** begin Source records **
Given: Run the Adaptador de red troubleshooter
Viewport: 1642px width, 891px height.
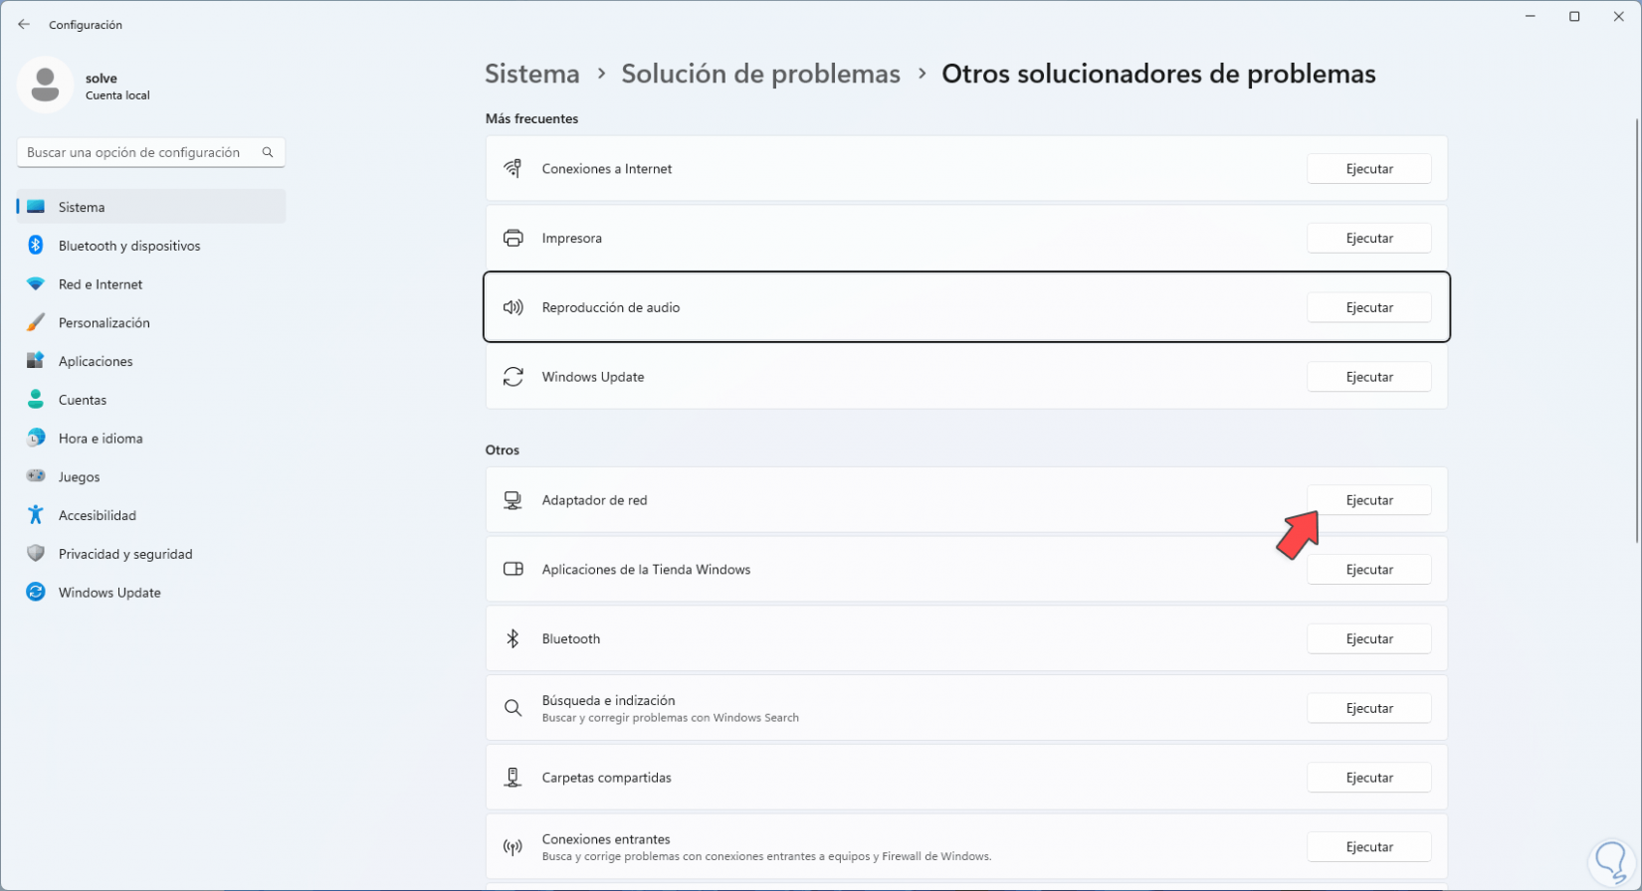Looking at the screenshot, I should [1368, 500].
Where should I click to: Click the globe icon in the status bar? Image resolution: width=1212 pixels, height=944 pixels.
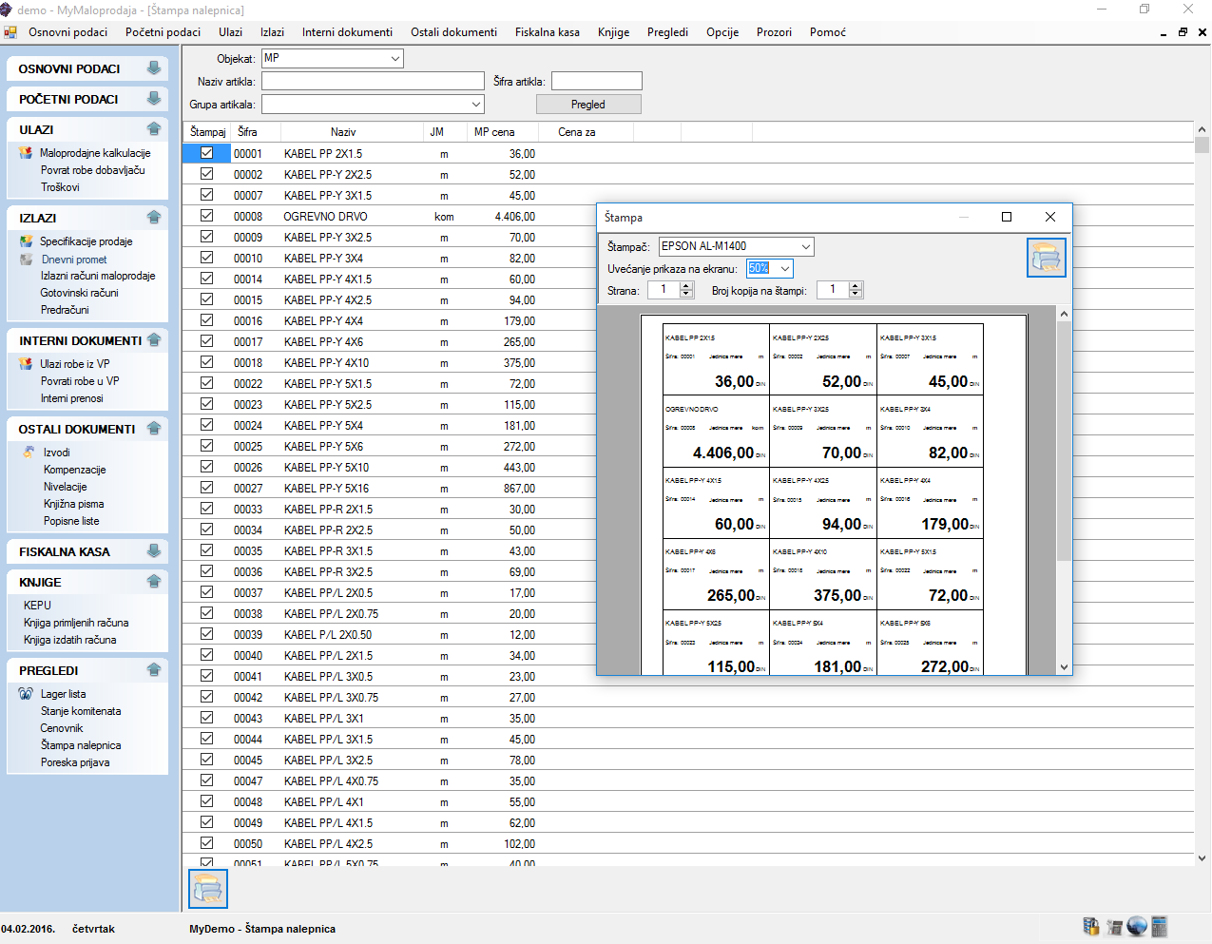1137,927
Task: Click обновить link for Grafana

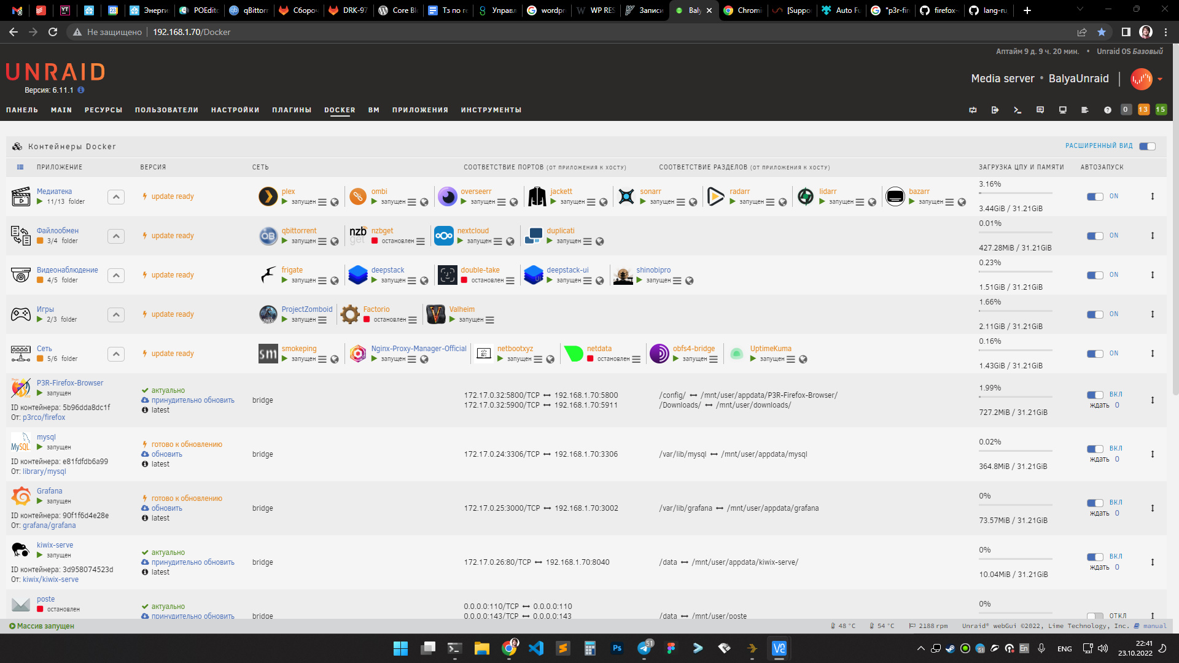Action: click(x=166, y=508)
** end Source records **
** begin Source records **
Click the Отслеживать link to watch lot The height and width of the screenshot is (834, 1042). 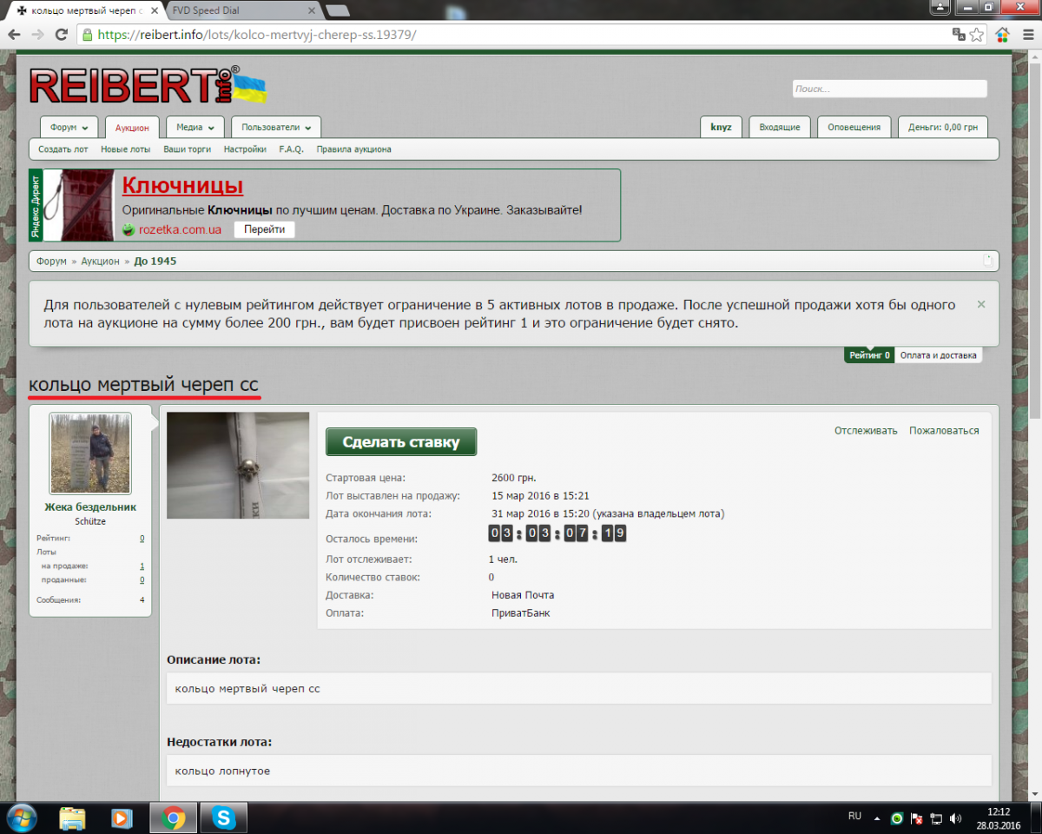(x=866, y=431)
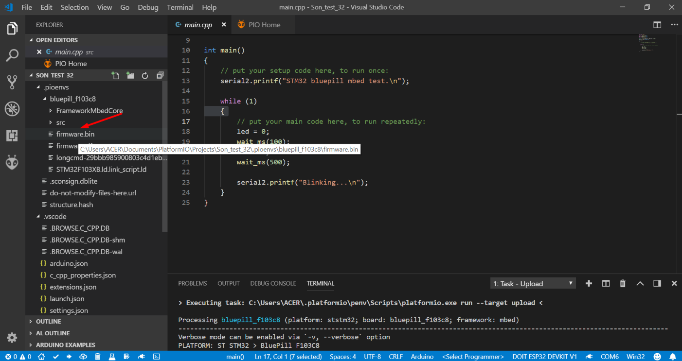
** end Source records **
Goal of the exercise ::
Format the part of the material that opens with the line containing "Where should I" and closes with the line containing "Action: click(x=166, y=508)" as a Markdown table with the columns Row and Line. Number each row, skip blank lines, and leave the pictures out.

Result ::
| Row | Line |
|---|---|
| 1 | Where should I click to: Click the globe icon in the status bar? Image resolution: width=1212 pixels, height=944 pixels. |
| 2 | 1137,927 |
| 3 | Task: Click обновить link for Grafana |
| 4 | Action: click(x=166, y=508) |